Seit Tagen kennt der Jubel in der Presse keine Grenzen mehr: In allen Städten mit mehr als 100.000 Einwohnern seien die Grünen in Bayern nun stärkste Kraft, freuen sich die Journalisten. Doch das ist eine glatte Medien-Lüge, denn Tatsache ist: Außer in München erreichte die CSU in allen bayerischen Großstädten – zum Teil mit großem Abstand – die meisten Stimmen.

Ursprung des Fakes ist das ZDF. Der Sender verbreitete eine Grafik, die das behauptete. Ohne kenntlich zu machen, dass die Zahlen auf einer Nachwahlbefragung beruhten, setzte er die Falschmeldung in die Welt. Fast alle Zeitungen und Sender übernahmen das, ohne selbst zu recherchieren. Seitdem heißt es allerorten: Die Grünen eroberten alle bayerischen Großstädte. Doch das ist komplett falsch.

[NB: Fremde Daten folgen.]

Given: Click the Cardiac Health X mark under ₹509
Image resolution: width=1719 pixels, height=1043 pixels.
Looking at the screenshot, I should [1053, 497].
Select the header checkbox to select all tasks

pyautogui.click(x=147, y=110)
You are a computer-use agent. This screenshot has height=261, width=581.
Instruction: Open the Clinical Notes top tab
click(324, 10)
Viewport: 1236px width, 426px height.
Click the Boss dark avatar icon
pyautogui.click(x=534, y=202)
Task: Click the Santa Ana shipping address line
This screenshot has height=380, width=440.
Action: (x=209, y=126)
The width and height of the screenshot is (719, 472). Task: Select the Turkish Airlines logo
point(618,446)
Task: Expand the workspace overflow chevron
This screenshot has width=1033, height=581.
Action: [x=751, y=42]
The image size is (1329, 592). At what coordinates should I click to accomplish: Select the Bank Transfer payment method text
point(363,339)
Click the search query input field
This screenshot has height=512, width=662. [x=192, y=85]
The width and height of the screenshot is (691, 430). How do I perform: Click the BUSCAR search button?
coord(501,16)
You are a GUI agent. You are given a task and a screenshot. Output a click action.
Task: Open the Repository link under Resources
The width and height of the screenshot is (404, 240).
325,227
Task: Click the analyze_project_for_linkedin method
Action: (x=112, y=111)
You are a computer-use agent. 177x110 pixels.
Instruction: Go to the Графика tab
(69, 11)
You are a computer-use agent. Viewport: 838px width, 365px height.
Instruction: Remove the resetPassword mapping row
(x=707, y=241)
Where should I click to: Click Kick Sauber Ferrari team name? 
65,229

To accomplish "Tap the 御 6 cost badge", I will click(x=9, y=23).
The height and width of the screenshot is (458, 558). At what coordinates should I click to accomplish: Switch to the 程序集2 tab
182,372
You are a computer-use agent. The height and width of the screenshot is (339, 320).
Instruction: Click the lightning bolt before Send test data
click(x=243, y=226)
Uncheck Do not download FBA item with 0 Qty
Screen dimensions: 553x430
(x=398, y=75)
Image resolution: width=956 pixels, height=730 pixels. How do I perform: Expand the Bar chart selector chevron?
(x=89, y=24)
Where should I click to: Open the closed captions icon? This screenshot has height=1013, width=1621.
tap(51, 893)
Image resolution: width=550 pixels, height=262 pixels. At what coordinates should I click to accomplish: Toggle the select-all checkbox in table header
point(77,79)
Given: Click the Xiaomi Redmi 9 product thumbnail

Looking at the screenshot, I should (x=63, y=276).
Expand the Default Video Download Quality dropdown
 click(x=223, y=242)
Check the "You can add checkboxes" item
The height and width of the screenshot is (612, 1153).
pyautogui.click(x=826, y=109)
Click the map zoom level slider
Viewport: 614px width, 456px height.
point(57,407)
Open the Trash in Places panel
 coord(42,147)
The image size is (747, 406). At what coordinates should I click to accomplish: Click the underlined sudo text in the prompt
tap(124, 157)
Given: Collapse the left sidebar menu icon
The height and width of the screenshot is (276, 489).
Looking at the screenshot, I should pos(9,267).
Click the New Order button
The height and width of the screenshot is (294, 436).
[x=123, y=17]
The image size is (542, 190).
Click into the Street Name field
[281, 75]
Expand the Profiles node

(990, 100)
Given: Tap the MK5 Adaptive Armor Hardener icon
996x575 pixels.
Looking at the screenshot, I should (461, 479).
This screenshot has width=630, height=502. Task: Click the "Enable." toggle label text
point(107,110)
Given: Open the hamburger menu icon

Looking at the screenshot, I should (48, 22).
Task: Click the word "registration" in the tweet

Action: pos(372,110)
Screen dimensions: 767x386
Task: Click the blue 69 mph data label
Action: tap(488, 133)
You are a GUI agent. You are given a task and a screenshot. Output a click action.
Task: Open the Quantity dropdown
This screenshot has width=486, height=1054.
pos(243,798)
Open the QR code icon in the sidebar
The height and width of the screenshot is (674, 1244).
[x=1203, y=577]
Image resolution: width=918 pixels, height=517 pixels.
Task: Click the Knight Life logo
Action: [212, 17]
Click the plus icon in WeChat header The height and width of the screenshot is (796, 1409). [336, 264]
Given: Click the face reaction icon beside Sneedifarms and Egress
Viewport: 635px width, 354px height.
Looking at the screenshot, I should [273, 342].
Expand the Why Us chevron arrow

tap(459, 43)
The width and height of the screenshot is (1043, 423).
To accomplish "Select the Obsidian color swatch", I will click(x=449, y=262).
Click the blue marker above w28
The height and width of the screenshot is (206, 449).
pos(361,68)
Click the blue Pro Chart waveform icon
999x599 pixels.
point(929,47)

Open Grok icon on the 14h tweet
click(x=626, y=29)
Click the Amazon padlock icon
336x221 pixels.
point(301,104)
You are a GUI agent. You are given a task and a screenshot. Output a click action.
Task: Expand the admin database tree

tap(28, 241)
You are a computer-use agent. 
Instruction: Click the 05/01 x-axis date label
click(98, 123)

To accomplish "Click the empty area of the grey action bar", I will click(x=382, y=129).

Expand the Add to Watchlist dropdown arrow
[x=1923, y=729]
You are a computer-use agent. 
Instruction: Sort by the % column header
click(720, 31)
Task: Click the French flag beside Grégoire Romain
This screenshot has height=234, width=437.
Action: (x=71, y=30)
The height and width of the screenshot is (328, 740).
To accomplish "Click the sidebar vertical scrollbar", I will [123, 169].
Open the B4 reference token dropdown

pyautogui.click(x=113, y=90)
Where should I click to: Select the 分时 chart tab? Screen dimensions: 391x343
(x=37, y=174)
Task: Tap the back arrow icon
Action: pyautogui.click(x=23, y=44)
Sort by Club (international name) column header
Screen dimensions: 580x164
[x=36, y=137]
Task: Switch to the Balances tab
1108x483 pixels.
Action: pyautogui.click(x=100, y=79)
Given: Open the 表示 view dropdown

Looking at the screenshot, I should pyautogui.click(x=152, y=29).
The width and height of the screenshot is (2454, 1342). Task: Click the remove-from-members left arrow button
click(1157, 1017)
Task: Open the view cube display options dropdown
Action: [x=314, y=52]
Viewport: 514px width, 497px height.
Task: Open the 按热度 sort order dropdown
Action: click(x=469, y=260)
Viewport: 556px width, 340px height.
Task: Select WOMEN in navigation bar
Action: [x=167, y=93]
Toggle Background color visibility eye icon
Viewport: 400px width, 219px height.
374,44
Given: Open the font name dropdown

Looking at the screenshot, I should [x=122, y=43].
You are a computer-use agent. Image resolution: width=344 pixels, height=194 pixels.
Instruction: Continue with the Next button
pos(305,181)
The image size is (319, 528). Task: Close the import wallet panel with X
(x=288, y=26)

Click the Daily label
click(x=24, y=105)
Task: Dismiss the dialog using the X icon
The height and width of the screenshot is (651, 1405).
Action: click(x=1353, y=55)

In Bayerns zweitgrößter Stadt Nürnberg landete die CSU mit 35,0 vor den Grünen mit 20,8 Prozent. Und auch in der drittgrößten Metropole, Augsburg, lag die CSU fast acht Prozentpunkte vor den Grünen. In Ingolstadt waren es sogar 19,7 Prozent.

Insgesamt zeigen die Wahlergebnisse, dass sich die CSU in sieben von acht Gemeinden mit mehr als 100.000 Einwohnern als stärkste Kraft behaupten konnte. Lediglich im bisher roten München lösten die Grünen die SPD als erste Partei ab. Hier erreichte die Öko-Partei 30,3 Prozent der Stimmen, die CSU 25,2 Prozent.

Außerhalb Münchens gelang es den Grünen lediglich in Würzburg ein Direktmandat zu holen. In der gesamten Stadt aber landete die CSU mit 30,4 Prozent vor den Grünen (29,4). Und selbst in den Universitätsstädten Erlangen (CSU-Vorsprung: 4,8 Prozent) und Regensburg (+ 5,2) setzte sich jeweils die CSU durch. Dasselbe gilt für Fürth (+13,4) . Mehr Großstädte hat Bayern nicht. All das ist nicht schwer zu recherchieren. Jouwatch hat es getan, die anderen wollten oder konnten nicht.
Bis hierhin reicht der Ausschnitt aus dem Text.